__Required work__. Where the records below reach the line containing "Where should I click to: Click", start transcribing, and end with the line containing "Task: Expand View all 3 replies", exactly and with nothing else added.

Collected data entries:
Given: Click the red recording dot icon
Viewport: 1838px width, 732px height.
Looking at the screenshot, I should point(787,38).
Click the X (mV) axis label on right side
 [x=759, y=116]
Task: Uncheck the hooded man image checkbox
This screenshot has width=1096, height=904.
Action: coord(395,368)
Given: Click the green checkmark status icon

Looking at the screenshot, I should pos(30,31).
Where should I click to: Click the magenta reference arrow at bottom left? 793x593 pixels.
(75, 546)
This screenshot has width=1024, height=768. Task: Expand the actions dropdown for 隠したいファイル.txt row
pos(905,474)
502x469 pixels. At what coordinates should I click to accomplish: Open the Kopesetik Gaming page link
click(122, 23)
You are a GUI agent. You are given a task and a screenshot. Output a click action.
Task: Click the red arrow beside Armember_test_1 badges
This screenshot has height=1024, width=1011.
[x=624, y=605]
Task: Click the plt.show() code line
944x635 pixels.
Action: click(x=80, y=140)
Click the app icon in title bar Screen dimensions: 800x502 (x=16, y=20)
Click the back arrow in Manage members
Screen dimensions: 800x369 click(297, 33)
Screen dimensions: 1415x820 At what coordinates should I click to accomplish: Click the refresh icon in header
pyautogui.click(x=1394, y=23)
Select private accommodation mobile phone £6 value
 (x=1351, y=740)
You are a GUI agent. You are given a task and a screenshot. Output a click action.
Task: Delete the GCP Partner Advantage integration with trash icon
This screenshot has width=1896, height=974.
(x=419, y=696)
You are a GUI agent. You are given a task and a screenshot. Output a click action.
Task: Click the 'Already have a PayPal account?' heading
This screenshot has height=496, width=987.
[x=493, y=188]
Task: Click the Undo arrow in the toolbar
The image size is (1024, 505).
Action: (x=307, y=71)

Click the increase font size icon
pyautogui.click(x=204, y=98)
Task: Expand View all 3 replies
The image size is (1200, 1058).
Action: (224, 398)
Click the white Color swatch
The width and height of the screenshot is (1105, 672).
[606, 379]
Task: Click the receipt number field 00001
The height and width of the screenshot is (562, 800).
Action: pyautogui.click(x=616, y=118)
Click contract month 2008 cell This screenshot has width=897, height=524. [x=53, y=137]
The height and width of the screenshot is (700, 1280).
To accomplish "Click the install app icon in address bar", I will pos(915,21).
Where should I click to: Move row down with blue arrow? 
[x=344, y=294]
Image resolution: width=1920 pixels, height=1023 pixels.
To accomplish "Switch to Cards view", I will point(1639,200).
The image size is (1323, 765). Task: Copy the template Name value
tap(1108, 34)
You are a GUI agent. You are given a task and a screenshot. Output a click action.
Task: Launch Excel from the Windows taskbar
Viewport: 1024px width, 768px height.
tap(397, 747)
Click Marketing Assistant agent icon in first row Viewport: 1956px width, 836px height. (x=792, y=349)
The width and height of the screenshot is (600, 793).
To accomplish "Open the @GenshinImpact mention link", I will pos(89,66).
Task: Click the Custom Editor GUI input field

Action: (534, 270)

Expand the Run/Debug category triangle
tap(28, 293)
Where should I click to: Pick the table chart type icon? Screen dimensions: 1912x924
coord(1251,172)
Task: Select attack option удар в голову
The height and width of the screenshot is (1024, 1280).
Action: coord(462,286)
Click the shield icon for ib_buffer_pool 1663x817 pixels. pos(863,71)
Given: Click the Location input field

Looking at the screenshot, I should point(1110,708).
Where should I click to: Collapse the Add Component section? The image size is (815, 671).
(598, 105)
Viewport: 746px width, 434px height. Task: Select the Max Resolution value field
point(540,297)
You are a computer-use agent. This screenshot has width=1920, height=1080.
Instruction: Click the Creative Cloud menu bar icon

__Final answer__.
Where should I click to: Click the magenta reference arrow at bottom left? 793x593 pixels.
(75, 546)
This screenshot has width=1024, height=768. Task: Expand the actions dropdown for 隠したいファイル.txt row
pos(905,474)
502x469 pixels. At what coordinates should I click to accomplish: Open the Kopesetik Gaming page link
click(122, 23)
You are a GUI agent. You are given a task and a screenshot. Output a click action.
Task: Click the red arrow beside Armember_test_1 badges
This screenshot has height=1024, width=1011.
[x=624, y=605]
Task: Click the plt.show() code line
944x635 pixels.
Action: click(x=80, y=140)
Click the app icon in title bar Screen dimensions: 800x502 (x=16, y=20)
Click the back arrow in Manage members
Screen dimensions: 800x369 click(297, 33)
Screen dimensions: 1415x820 At what coordinates should I click to accomplish: Click the refresh icon in header
pyautogui.click(x=1394, y=23)
Select private accommodation mobile phone £6 value
 (x=1351, y=740)
You are a GUI agent. You are given a task and a screenshot. Output a click action.
Task: Delete the GCP Partner Advantage integration with trash icon
This screenshot has width=1896, height=974.
(x=419, y=696)
You are a GUI agent. You are given a task and a screenshot. Output a click action.
Task: Click the 'Already have a PayPal account?' heading
This screenshot has height=496, width=987.
[x=493, y=188]
Task: Click the Undo arrow in the toolbar
The image size is (1024, 505).
Action: (x=307, y=71)

Click the increase font size icon
pyautogui.click(x=204, y=98)
Task: Expand View all 3 replies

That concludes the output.